The following is my attempt to implement a insert_sorted() C++ function that accepts any sorted STL container and item and inserts it at the right position in the container:
template<template<typename, typename, typename> typename C, typename T1, typename Comp, typename A, typename T2>
inline typename C<std::enable_if_t<std::is_convertible_v<T1, std::remove_reference_t<T2>>, T1>, Comp, A>::iterator
insert_sorted (C<T1, Comp, A> & c, T2 && item)
{
return c.insert (c.end(), std::forward<T2> (item));
}
template<template<typename, typename> typename C, typename T1, typename A, typename T2, typename Comp = std::less<T1>>
inline typename C<std::enable_if_t<std::is_convertible_v<T1, std::remove_reference_t<T2>>, T1>, A>::iterator
insert_sorted (C<T1, A> & c, T2 && item, Comp comp = Comp{})
{
return c.insert (std::upper_bound (std::begin (c), std::end (c), static_cast<T1>(item), comp), std::forward<T2> (item));
}
These two compile and work fine; the first overload works for set-like containers, while the second for vector-like containers.
I was wondering if you see any drawbacks to this solution and if there is a more generic way to approach the problem, that is, is it possible to write a single insert_sorted() function that does the same as the above two?
EDIT: Thanks to the comments, I was able to replace the two template functions above with the following:
template<typename C, typename T, typename Comp = std::less<T>,
typename = std::enable_if<std::is_convertible_v<std::remove_reference_t<T>, typename C::value_type>>>
inline auto insert_sorted (C & c, T && item, Comp comp = Comp{})
{
return c.insert (std::upper_bound (std::begin (c), std::end (c), item, comp), std::forward<T> (item));
}
Thank you all for your help!
2 Answers 2
inline is redundant when writing template functions.

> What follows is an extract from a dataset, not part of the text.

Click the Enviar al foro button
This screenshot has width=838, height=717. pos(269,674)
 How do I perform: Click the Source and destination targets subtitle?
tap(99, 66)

When we use std::begin() and std::end(), we should always consider whether we actually want to use begin() and end() of the type's namespace instead (argument-dependent lookup, aka ADL), with fallback to std:
using std::begin;
using std::end;
return c.insert(std::upper_bound(begin(c), end(c), item, comp),
std::forward<T>(item));
When we're inserting to a sorted container such as std::set, we probably want to use the container's key_compare as default, rather than std::less<T>. That will require splitting back into two functions again. I prefer to split out a helper that returns an appropriate default comparator:
#include <functional>
template<typename C>
auto comparator_for(const C& c)
requires requires { c.key_comp(); }
{
return c.key_comp();
}
template<typename C>
auto comparator_for(const C&)
{
return std::less<typename C::value_type>{};
}
We can then use it in an overload that defaults the parameter:
#include <algorithm>
#include <concepts>
#include <iterator>
#include <utility>
template<typename C, typename T, typename Comp>
auto insert_sorted(C& c, T&& item, Comp comp)
requires std::convertible_to<T, typename C::value_type>
{
using std::begin;
using std::end;
return c.insert(std::upper_bound(begin(c), end(c), item, comp),
std::forward<T>(item));
}
template<typename C, typename T>
auto insert_sorted(C& c, T&& item)
{
return insert_sorted(c, std::forward<T>(item), comparator_for(c));
}
(I've used modern Concepts syntax rather than std::enable_if, as I find that easier to read).
Just to present an alternative way of doing things: instead of using insert() and std::upper_bound(), you could use push_back() and std::inplace_merge(). If you are going to provide a ranges-like interface anyway, perhaps you could use std::ranges and copy the interface of std::ranges::inplace_merge() as much as possible:
template<std::ranges::bidirectional_range R, class T, class Comp = std::ranges::less, class Proj = std::identity>
requires std::sortable<std::ranges::iterator_t<R>, Comp, Proj>
std::ranges::borrowed_iterator_t<R>
insert_sorted(R&& r, T&& item, Comp comp = {}, Proj proj = {}) {
using std::end;
using std::prev;
r.push_back(item);
return std::ranges::inplace_merge(r, prev(end(r)), comp, proj);
}
Note that this doesn't work for std::set, but it does for std::list.